Nessa ótica, o recente cenário econômico brasileiro não demonstra uma estabilidade positiva no mercado de investimentos ao final de 2024 devido à negativa repercussão do anúncio do pacote de corte de gastos. A título de exemplo, a Taxa Selic - taxa básica de juros que guia as alíquotas de empréstimos e financiamentos, influenciando diretamente o rendimento de aplicações - atingiu um alto patamar de 12,25%. Além disso, a depreciação do câmbio se encontra como tópico prejudicial ao atingir uma alta histórica pela cotação do dólar a R$6. Dessa forma, em situações econômicas negativas no país, os investidores procuram outras opções de investimento mais seguras, o que gera uma fuga de capital das bolsas de valores.
Em síntese, fica evidente que a criação de uma nova bolsa de valores no Rio de Janeiro apresenta diversos benefícios esperados, que incluem o aumento da competitividade, a geração de novos empregos e a atração de investimentos para a cidade, além de impulsionar setores complementares como o imobiliário e de serviços. Entretanto, há dificuldades notórias, destacando-se a necessidade de atrair um número significativo de empresas do setor financeiro e o risco de o mercado não responder de maneira satisfatória, o que poderia questionar a viabilidade de operar com duas bolsas no Brasil, dado o tamanho e a complexidade do mercado financeiro nacional.
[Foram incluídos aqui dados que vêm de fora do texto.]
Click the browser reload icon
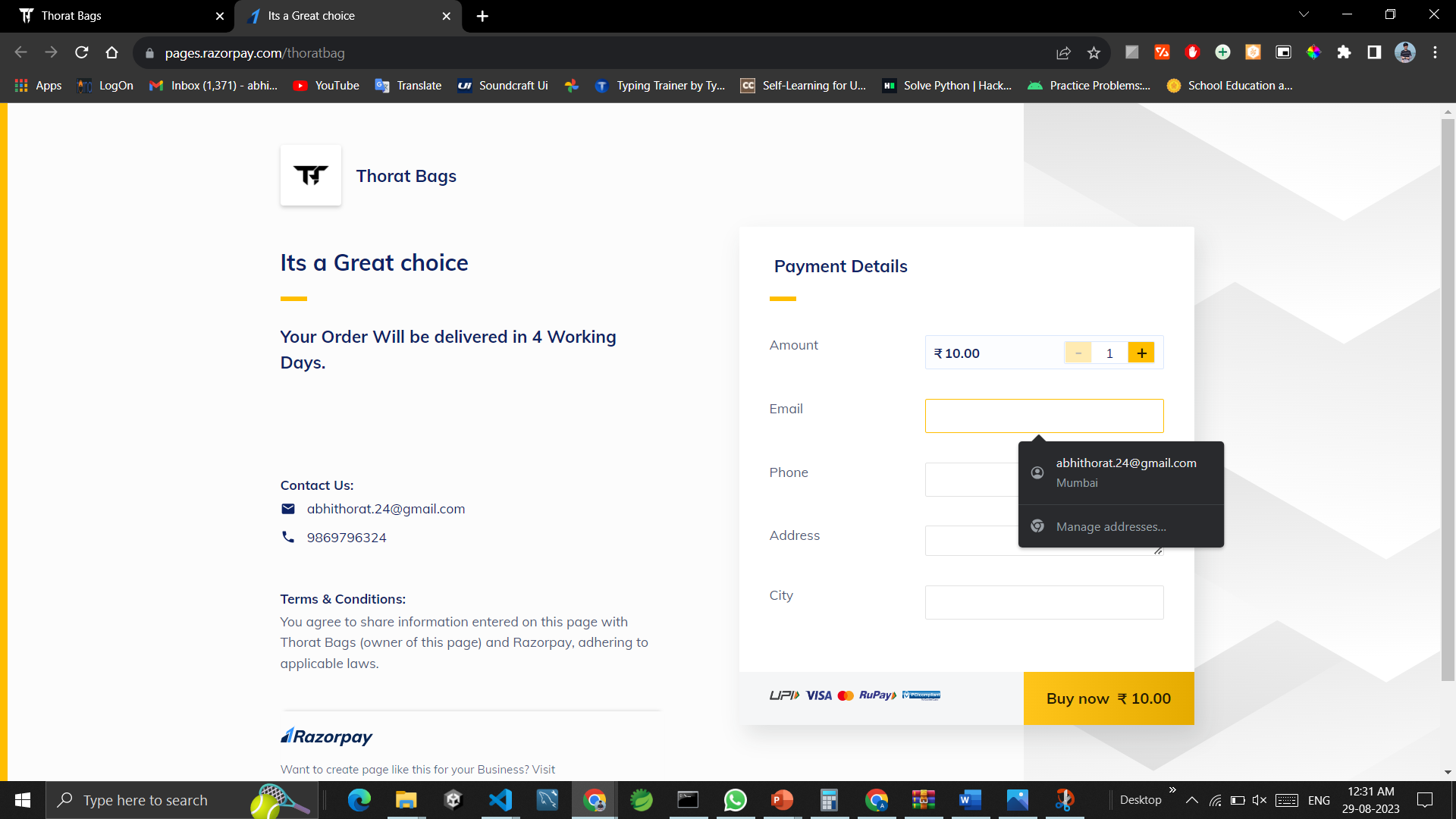Image resolution: width=1456 pixels, height=819 pixels. click(x=82, y=52)
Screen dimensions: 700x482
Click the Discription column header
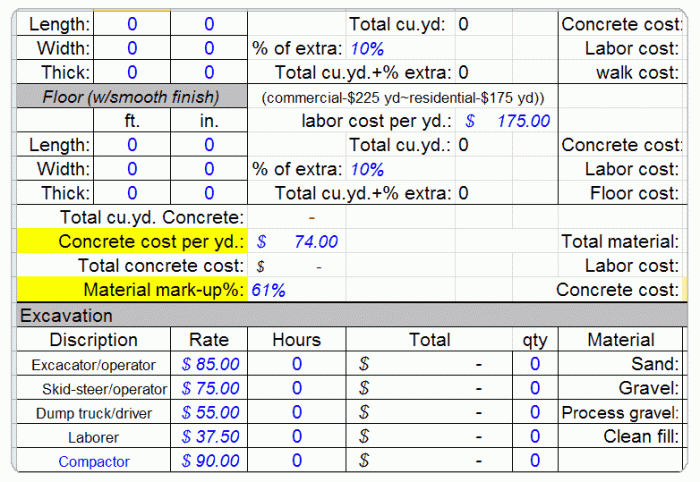(94, 340)

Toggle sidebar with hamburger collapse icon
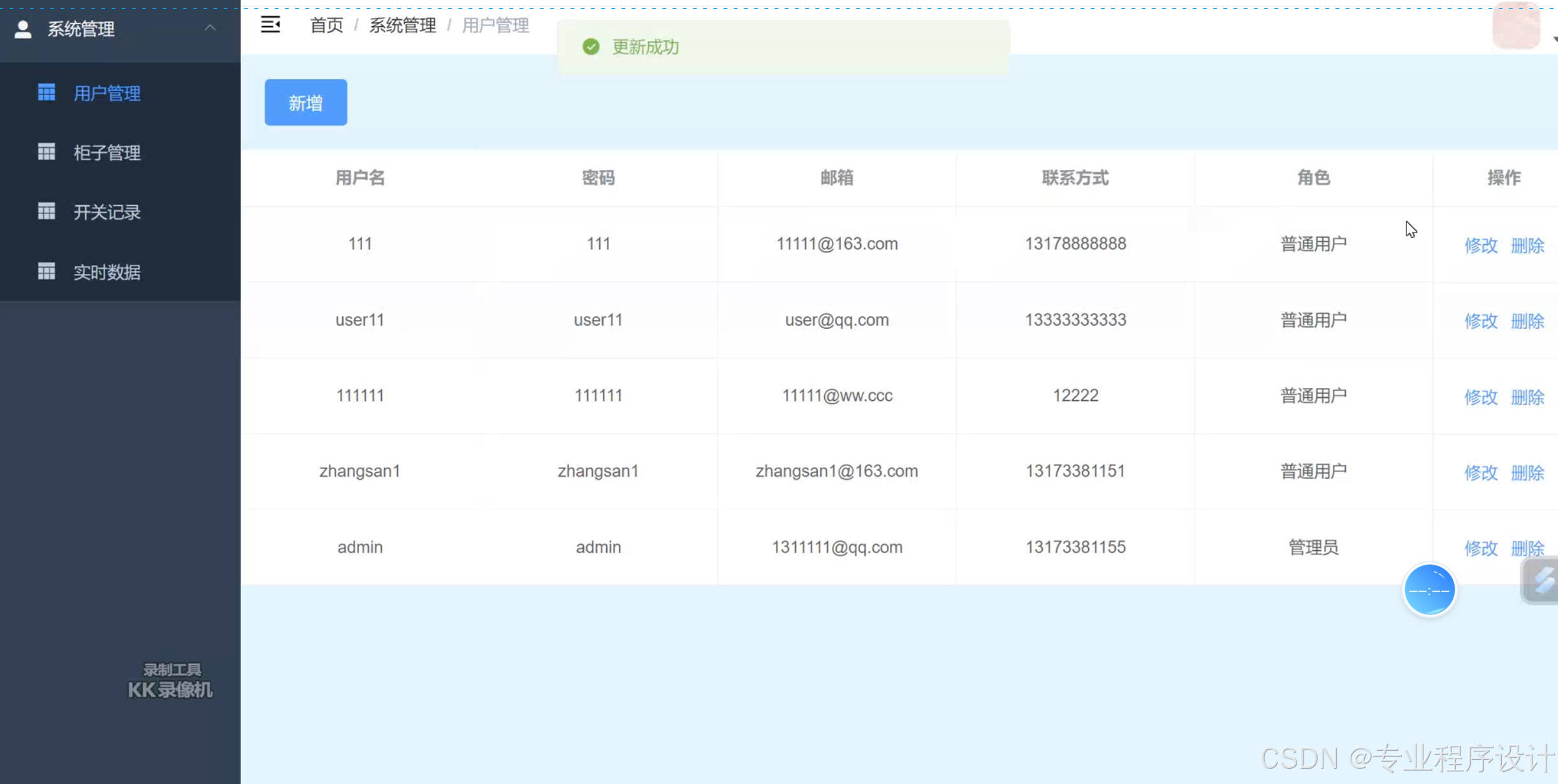point(270,25)
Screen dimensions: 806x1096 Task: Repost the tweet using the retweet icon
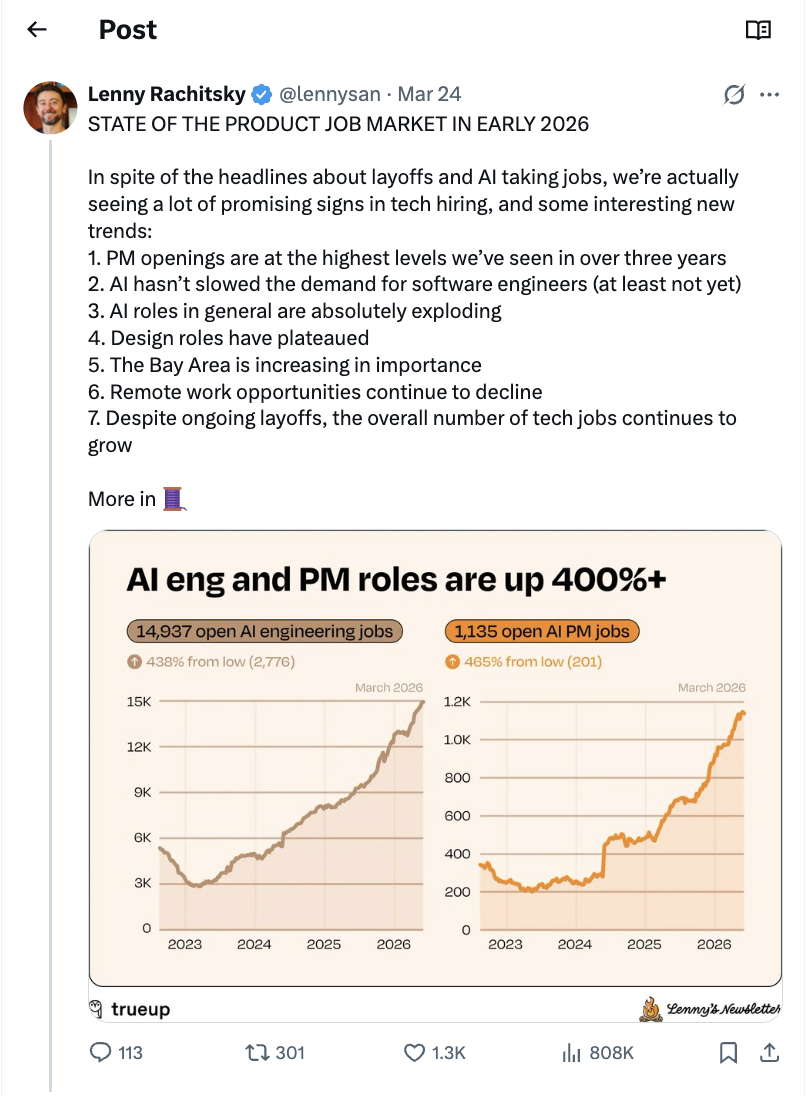pos(259,1052)
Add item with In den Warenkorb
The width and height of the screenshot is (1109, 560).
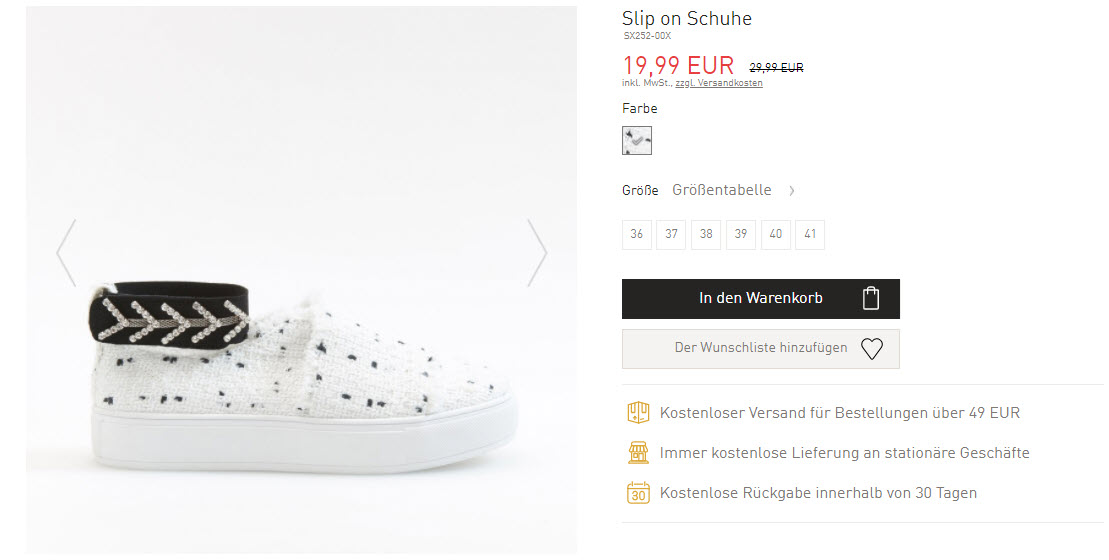(761, 298)
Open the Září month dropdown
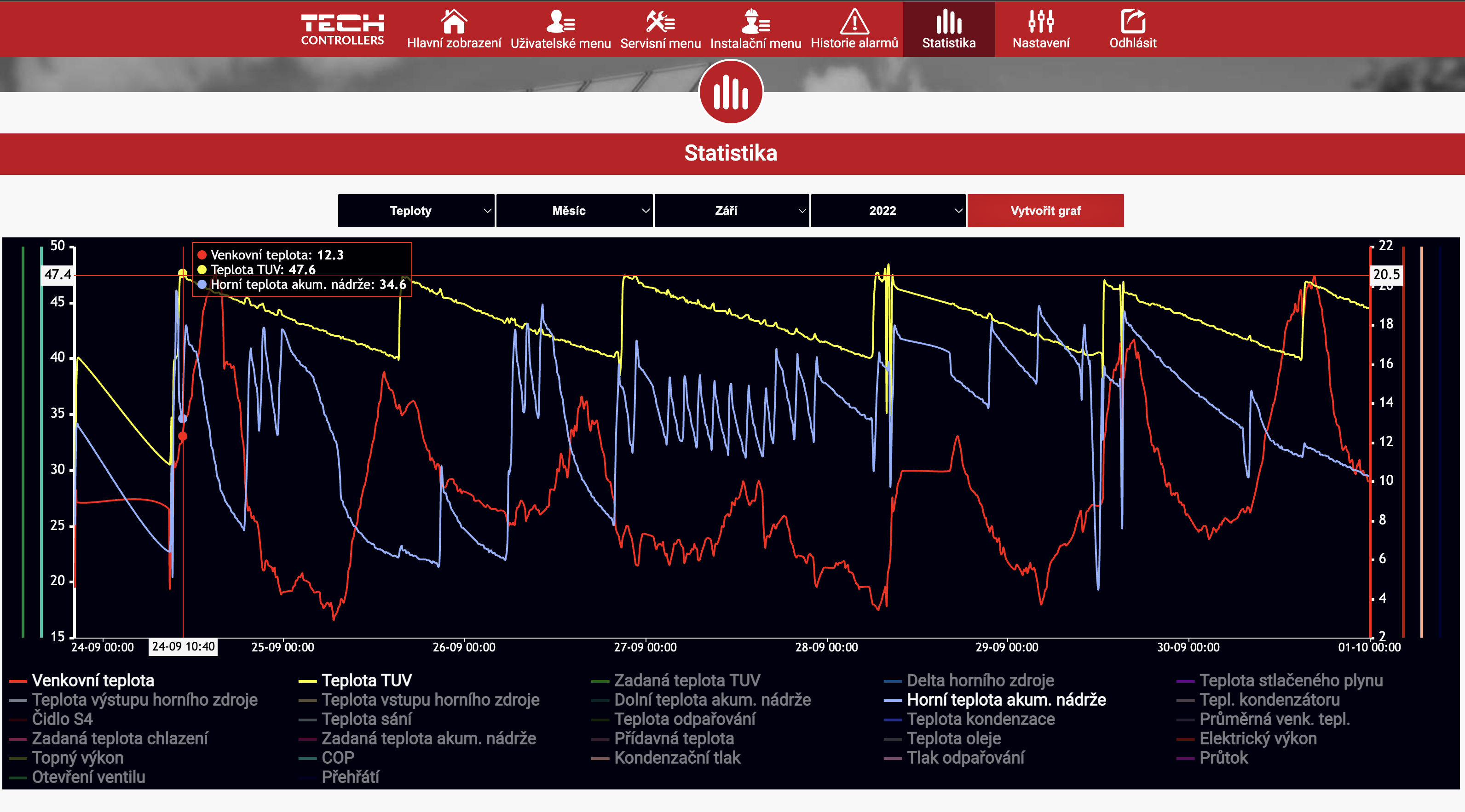This screenshot has height=812, width=1465. click(732, 211)
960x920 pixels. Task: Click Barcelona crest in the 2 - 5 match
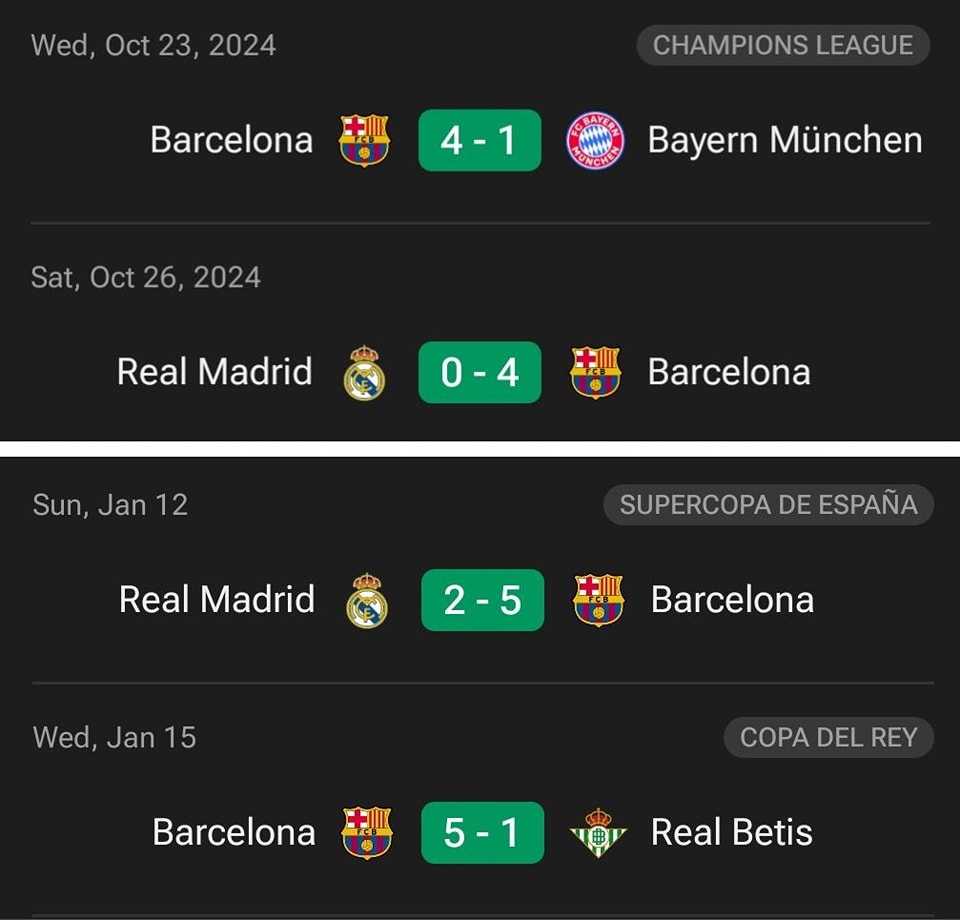pyautogui.click(x=598, y=600)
Em suma, é essencial que haja a consciência do aprendizado na antiga Bolsa de Valores do Rio de Janeiro, prevalecendo a transparência e seriedade entre as negociações financeiras a fim de garantir o sucesso desta inovação e a prosperidade econômica brasileira como um todo.
Glossário:
Blue chips: ações de grandes empresas que estão bem consolidadas no mercado, sendo buscadas por muitos investidores devido à sua segurança.
Data center: local físico que armazena máquinas de computação e seus equipamentos de hardware relacionados.
Know-how: conhecimento de normas, métodos e procedimentos em atividades profissionais, que exigem formação técnica ou científica.
Fazer hedge: forma de evitar que a volatilidade dos papeis na bolsa de Valores afete os seus investimentos de modo muito negativa ao realizar a compra de variadas opções de ações ou investindo em índices que são beneficiados com a movimentação do mercado.